The final movement begins with an extended introduction that begins with rising octaves. This should sound similar to the descending octaves that start the first movement of the 9th Symphony. The introduction has three pauses which is something Beethoven would also incorporate into the introduction of the fourth movement of the 9th symphony.
After this extended introduction, Beethoven launches into a large, fast, and furious fugue that begins at m.16. The subject to this fugue is ten bars long; most are normally between two to four bars long, making this a very ambitious undertaking to both the composer and the performer.

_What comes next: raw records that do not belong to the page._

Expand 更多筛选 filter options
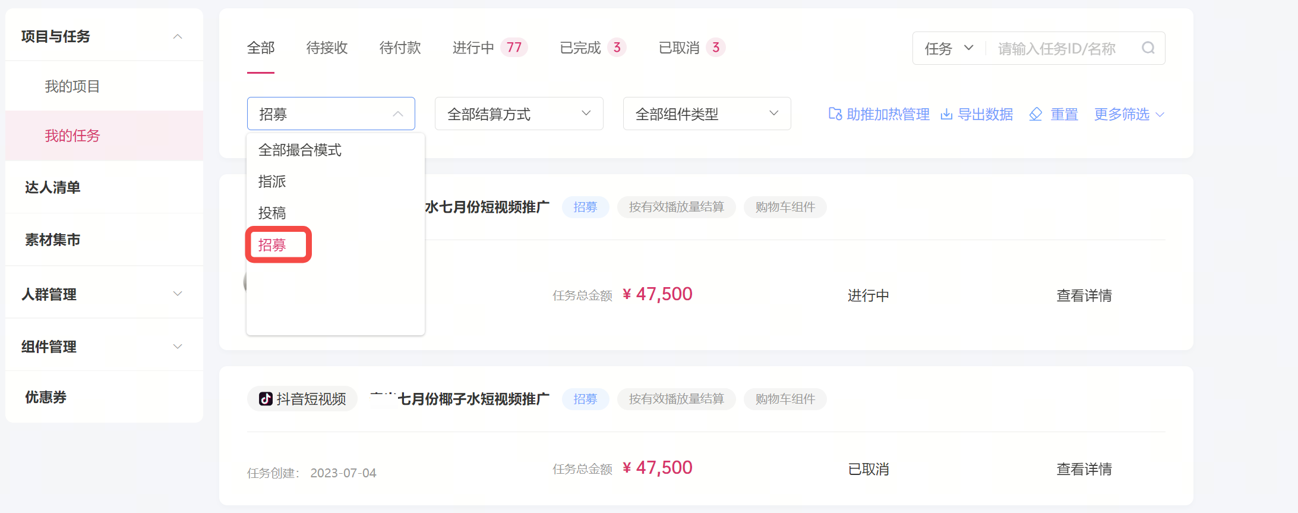Screen dimensions: 1298x513 (x=1129, y=114)
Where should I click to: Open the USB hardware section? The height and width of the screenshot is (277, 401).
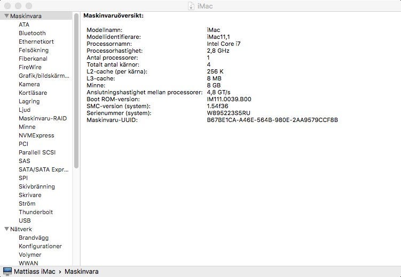click(25, 221)
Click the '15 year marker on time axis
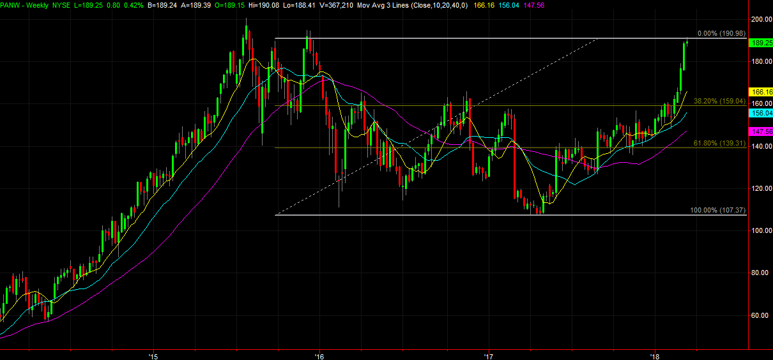The image size is (773, 360). pyautogui.click(x=152, y=355)
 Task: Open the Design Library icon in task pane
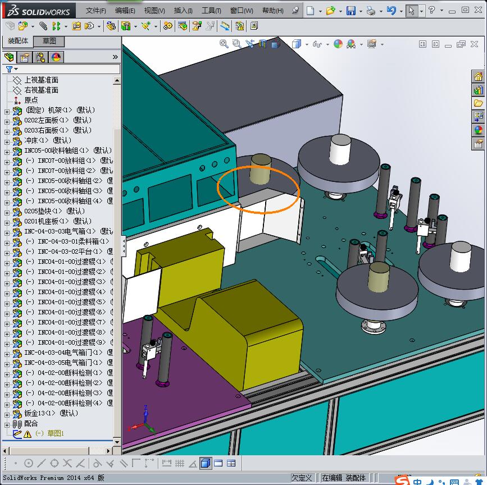(478, 90)
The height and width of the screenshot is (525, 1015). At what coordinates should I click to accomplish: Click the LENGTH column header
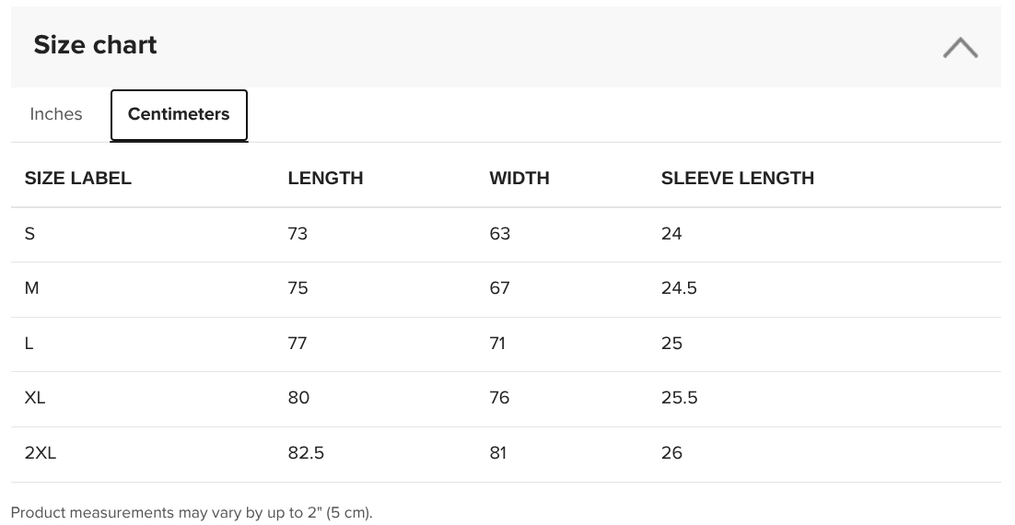pos(326,178)
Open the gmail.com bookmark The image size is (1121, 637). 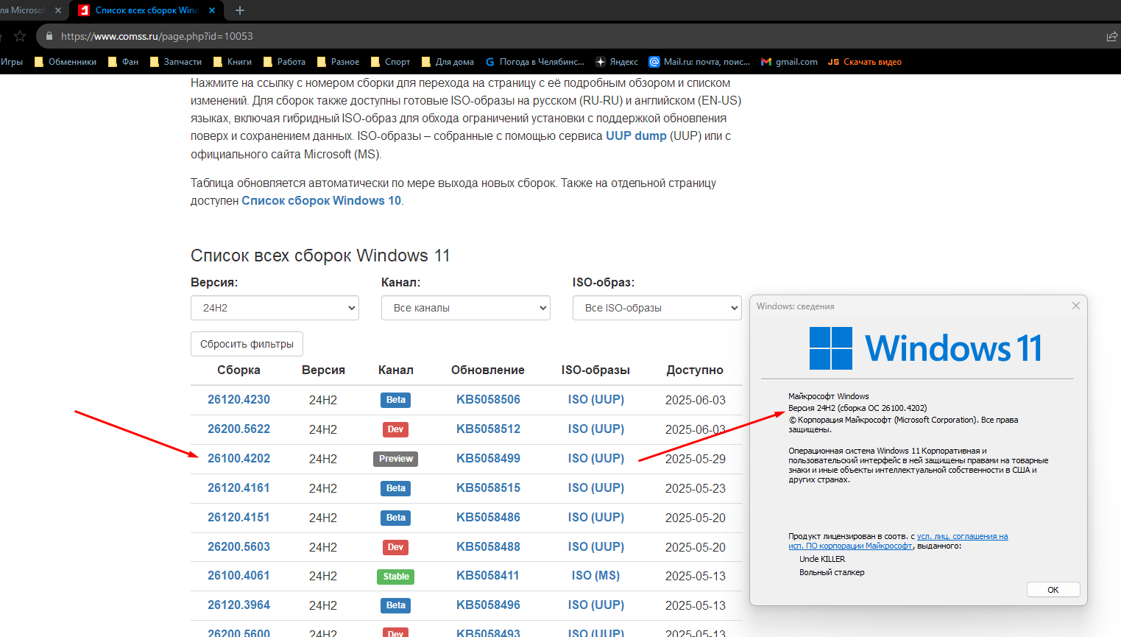tap(789, 62)
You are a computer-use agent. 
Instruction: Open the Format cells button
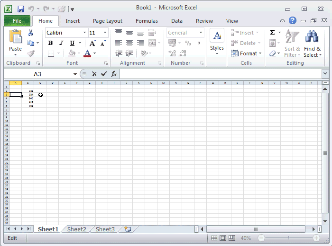(x=245, y=53)
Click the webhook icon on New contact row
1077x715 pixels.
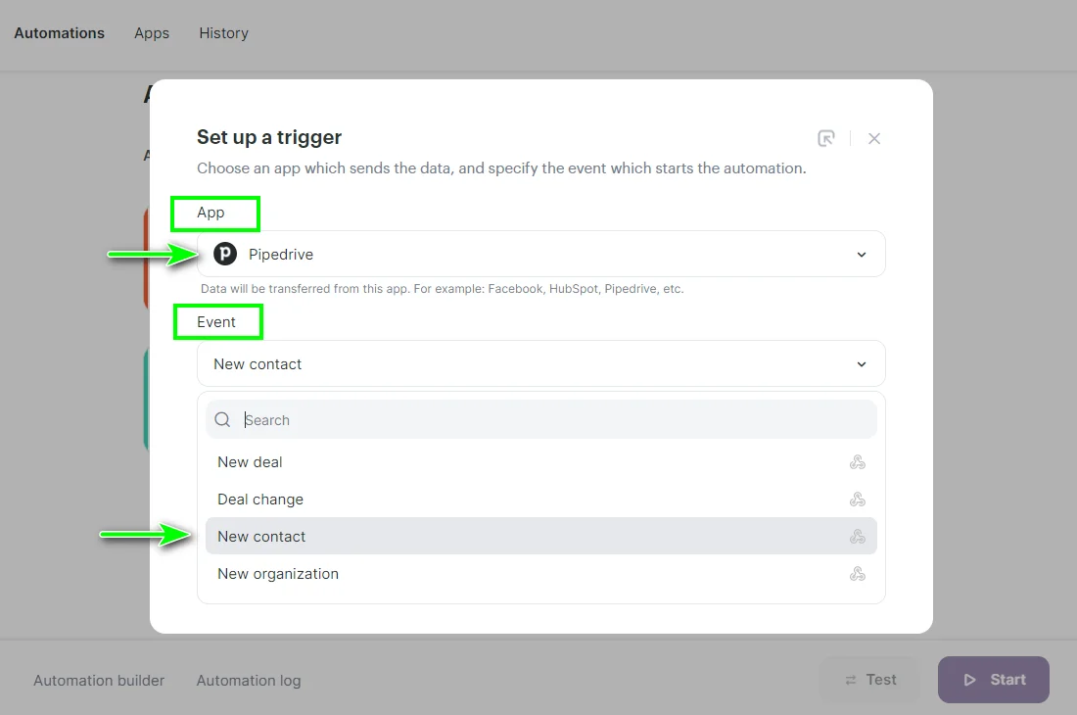[x=859, y=536]
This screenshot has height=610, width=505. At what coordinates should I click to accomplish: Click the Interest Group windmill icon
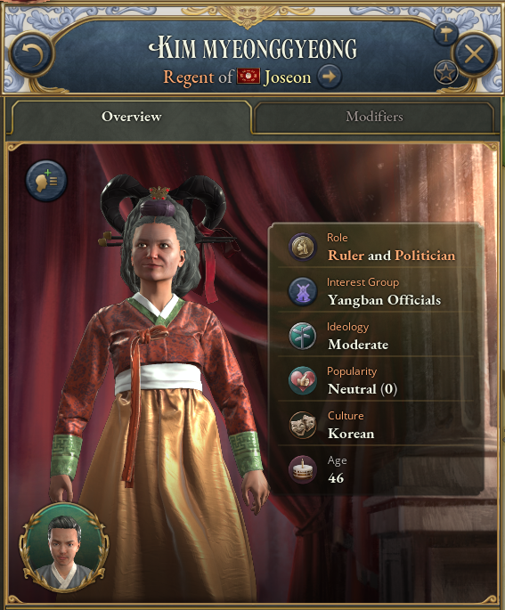tap(303, 291)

The fugue, which will build into three voices (which is standard for fugues), will continuously be developed by Beethoven over the next 200 plus measures.
To showcase his mastery over contrapuntal composition and to make the performance even harder, Beethoven takes his subject and augments it beginning at m. 96 (meaning he slows the rhythm of each of the notes in the subject in half), at m. 152 he begins playing his subject in retrograde (meaning he plays the entire subject backward), and at m. 209 Beethoven begins playing his subject in inversion (meaning he plays the entire subject upside down).
At m. 250 a new slower and more beautiful theme emerges to give listeners a break from the raging fugue. This break doesn't last as Beethoven takes this new theme plays it in the bass giving it a doom-and-gloom-like quality. While the second theme takes on a new, darker feeling, variations from the fugue are played on top of it, which eventually leads to a powerful coda.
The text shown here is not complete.